Since the acquisition of high b-values requires a larger TE in order to accommodate the pulses, the choice of the maximum b-value is a compromise between precision of diffusion estimates over a suitably chosen b-value range, and the available signal (see Note 6). DWI sequence variants that explicitly probe the effects of the diffusion time Δ as well as TE illustrate the importance of not neglecting potential influences of the acquisition parameters on the diffusion signal [13, 57].

Other significant factors in diffusion imaging arise directly from the use of echo-planar imaging (EPI) readout sequences, which although suitably fast gives images which are susceptible to distortion artifacts arising from high use of gradients (finite slew rates, eddy currents, nonlinearity, and so forth) and local susceptibility differences at tissue boundaries (and especially at tissue–air boundaries). Distortion correction can thus be necessary in diffusion imaging, and may involve prospective planning (e.g., phase-reversal images) [58] as well as retrospective processing (e.g., registration) [59].

Additional DWI protocols, such as those including flow compensation [60], alternate strategies to EPI readout [53, 61], and steady-state free precession sequences [62,63,64] and the influence of physiological factors on the DWI [65], have been reported in literature and may provide tools for ameliorating specific physiological and instrumental factors.

6 Notes

  1. 1.

    The specifics of diffusion imaging data acquisition and intended analysis strongly influence each other, and thus both should be borne in mind while planning a new study. Whenever possible, overly specific acquisition protocols should be avoided to allow for data reuse through additional retrospective analysis, and cross-study comparisons.

  2. 2.

    Many acquisition parameters influence the resulting diffusion-related parameters, making comparison across studies challenging. In the absence of widely accepted standardized protocols, it may be advantageous to consider the extent to which comparison with other studies will be possible.

  3. 3.

    As with all MRI studies, but of particular importance in diffusion imaging, care should be taken to report the adopted protocol as completely as possible. This necessarily includes the acquisition scheme and parameters, but also extends to the analysis algorithms.

  4. 4.

    The majority of diffusion models contain a parameter that attempts to capture the underlying tissue diffusion—ADC, (IVIM) D, (DTI) MD, and so on.

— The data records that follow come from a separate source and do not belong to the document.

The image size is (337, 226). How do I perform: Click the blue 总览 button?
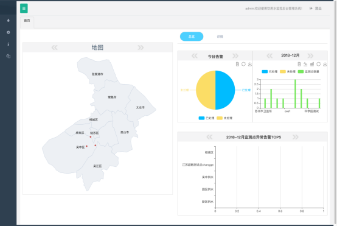coord(192,37)
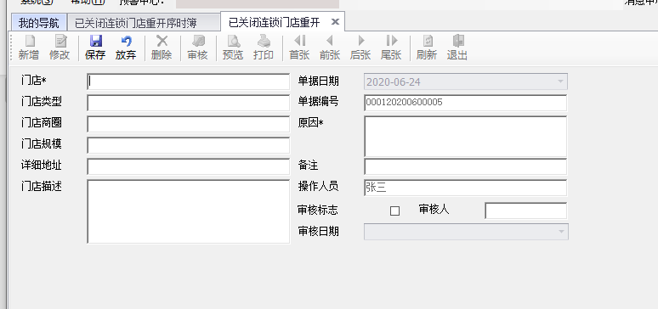Exit the form with 退出 icon

tap(457, 48)
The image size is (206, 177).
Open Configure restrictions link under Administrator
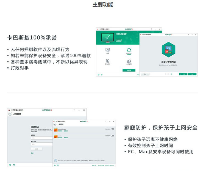(60, 131)
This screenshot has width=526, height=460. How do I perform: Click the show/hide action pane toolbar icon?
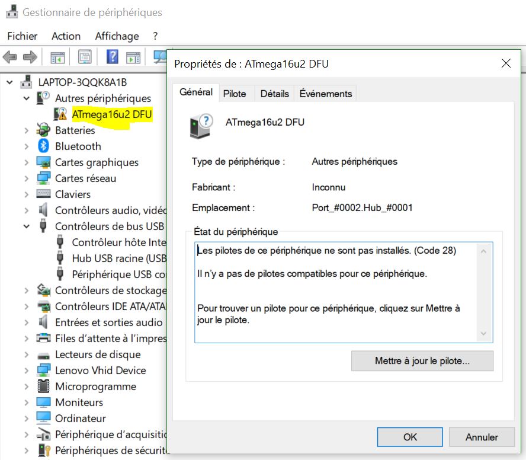coord(133,58)
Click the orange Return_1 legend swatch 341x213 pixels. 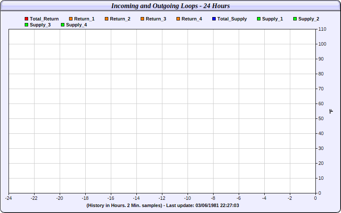pos(71,19)
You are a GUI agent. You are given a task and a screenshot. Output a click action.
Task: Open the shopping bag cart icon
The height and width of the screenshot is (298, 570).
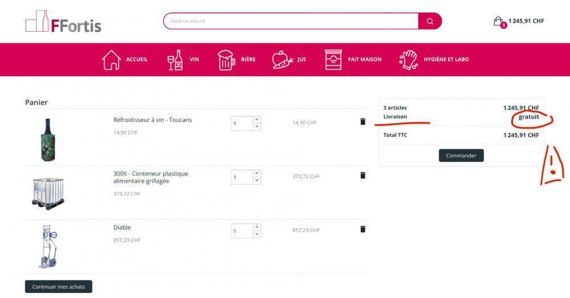(498, 21)
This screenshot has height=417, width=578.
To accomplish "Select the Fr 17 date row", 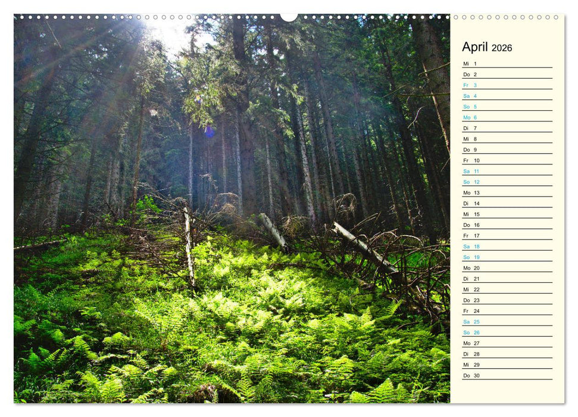I will 470,235.
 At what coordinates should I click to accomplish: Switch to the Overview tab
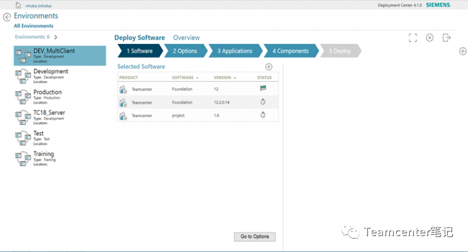coord(186,38)
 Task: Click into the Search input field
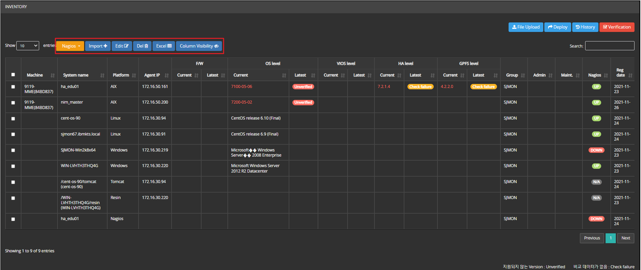609,46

While superficially similar and reflective of tissue structure, they are not precisely equivalent given the different assumptions implicit in the models they derive from.

  5. 5.

    The most common readout for diffusion imaging is the echo planar imaging (EPI) sequence, which is susceptible to artifacts and distortion; an adequate post-processing scheme is required. Analysis of DWI is discussed in more detail in the chapter by Jerome NP et al. “Analysis of Renal Diffusion-Weighted Imaging (DWI) Using Apparent Diffusion Coefficient (ADC) and Intravoxel Incoherent Motion (IVIM) Models.”

  6. 6.

    Since diffusion contrast is created by deliberate dephasing and thus loss of the MR signal, sufficient signal-to-noise ratio is critical to ensure good quality data and successful analysis. Failure to assess the signal-to-noise ratio or account for the noise floor may introduce bias in the estimate of diffusion parameters.